There was also a flyer, “I WENT FROM BEING HOMELESS ON AUBURN AVE TO BEING A BUSINESS OWNER ON AUBURN AVE! COME INSIDE TO HEAR THE STORY.”
At six-years-old, Big Mouth Ben saw, at a gas station, a man return a Coke bottle for ten cents, “My eyes got that big!” so he filled his red cart that day with empties and made two bucks.
Though scoring 98 on his ASVAB to join the Air Force, Big Mouth Ben was also accepted by the University of Georgia, so he attended and thrived, but dropped out after three years to become a rap star, for he had made a name for himself in Athens.
Back in Atlanta, Big Mouth Ben floundered as a rapper, so he secured a government office job, but quit to co-found a mail-order business. He wanted to be a millionaire by 30, and a billionaire by 40. After thriving for several years, his cash cow was poleaxed by online shopping.
Destitute, Big Mouth Ben sold drugs and got hooked himself. Still, he managed to find work as a garbage man, and actually “loved it,” until a reckless car crushed his pelvis. “It was excruciating pain. If you offered me billions of dollars to go do that again, I wouldn’t do it,” he told Wesley Shelby Jr., a television host.
After willing himself through rehabilitation, Big Mouth Ben could swagger again, so used his wheelchair as a cart to peddle soft drinks, water and snacks on the streets. Always a hustler, he also sold add spaces on his modest wheels. “If you want to sell it, let me tell it.”
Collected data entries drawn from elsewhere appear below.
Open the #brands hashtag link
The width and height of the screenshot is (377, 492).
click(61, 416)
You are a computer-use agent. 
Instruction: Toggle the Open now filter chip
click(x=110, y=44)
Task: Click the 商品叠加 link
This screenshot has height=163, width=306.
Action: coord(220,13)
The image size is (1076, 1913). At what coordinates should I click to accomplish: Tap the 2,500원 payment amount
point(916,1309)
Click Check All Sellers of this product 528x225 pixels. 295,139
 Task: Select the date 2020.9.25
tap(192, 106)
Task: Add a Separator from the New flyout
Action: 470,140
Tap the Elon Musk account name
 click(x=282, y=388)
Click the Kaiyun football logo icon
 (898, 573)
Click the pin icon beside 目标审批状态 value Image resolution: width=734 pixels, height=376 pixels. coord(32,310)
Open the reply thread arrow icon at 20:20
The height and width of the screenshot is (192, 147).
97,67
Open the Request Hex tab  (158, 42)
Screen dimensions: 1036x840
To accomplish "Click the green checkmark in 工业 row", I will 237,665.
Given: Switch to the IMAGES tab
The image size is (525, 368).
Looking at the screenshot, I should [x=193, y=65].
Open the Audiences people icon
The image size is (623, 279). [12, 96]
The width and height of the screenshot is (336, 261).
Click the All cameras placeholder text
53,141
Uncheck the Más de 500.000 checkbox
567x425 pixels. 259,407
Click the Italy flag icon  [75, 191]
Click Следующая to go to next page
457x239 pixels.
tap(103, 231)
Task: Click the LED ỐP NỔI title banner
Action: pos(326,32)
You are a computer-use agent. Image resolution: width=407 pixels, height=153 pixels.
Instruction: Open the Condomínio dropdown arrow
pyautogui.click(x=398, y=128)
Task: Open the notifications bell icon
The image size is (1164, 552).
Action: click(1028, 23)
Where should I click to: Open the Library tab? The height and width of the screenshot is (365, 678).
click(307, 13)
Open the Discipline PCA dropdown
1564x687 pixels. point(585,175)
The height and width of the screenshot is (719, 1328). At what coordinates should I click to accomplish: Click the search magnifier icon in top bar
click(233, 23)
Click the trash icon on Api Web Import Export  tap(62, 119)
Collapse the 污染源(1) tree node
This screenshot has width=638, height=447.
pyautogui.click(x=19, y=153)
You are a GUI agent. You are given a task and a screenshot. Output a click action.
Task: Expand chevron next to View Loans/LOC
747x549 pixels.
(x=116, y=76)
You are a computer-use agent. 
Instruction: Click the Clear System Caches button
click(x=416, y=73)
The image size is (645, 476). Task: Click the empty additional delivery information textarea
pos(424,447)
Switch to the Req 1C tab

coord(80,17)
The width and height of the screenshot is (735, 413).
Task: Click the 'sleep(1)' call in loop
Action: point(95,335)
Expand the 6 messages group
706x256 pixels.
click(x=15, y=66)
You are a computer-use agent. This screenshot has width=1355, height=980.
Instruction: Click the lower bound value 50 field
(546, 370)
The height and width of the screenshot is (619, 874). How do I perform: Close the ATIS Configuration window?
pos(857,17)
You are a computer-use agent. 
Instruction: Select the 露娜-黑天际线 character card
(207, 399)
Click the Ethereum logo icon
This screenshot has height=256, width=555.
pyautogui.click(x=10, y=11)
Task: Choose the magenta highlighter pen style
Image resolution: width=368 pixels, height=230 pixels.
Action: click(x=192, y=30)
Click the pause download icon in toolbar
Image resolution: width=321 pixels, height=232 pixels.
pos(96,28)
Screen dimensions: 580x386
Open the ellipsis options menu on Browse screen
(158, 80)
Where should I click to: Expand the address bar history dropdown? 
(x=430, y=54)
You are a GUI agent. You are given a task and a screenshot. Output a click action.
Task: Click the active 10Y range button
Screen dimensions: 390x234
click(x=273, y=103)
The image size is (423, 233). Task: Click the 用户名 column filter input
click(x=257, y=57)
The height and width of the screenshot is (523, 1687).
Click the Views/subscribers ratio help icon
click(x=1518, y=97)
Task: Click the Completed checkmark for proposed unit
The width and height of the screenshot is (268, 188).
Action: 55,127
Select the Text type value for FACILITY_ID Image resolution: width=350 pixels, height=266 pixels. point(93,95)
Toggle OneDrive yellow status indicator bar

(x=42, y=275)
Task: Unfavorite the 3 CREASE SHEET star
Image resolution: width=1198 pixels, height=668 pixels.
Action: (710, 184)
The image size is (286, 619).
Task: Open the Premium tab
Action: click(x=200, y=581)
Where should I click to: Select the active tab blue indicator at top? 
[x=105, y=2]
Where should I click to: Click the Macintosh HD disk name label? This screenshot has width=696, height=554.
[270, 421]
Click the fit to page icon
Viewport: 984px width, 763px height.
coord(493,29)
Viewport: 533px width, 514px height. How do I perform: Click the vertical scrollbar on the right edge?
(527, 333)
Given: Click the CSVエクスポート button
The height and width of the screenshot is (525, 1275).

Wheelchairs can’t fly, however, so Big Mouth Ben switched to a bicycle, and this he wrapped in bright yellow tape, for it represented sunshine. Now, Big Mouth Ben could push refreshment in The Bluff, West End, Kirkwood, College Park and Riverdale, etc. Our hero was everywhere. A recent rap explains:
Man, I love these streets,
But, man, these streets,
They f$$k wit me.
East Point, they f$$k wit me.
Decatur, they f$$k wit me.
Big Mouth Ben loves the streets.
The streets love Big Mouth Ben.
I show you nothing but love,
And most of them are my friends.
Man, I’m well connected.
Man, I’m well respected.
Robbing me, you might get jumped
By these bystanders.
Keep my foot on the pedal.
I hustle so hard,
I deserve a gold medal.
Keep money in my pocket.
I know that’s what you don’t like.
I ain’t worried about you, though.
I got it all on my bike.
I stayed down and I prayed.
I stayed down and I made.
My dream now a reality,
I got it made in the shade.
Atlanta is my city,
For all the love they show me.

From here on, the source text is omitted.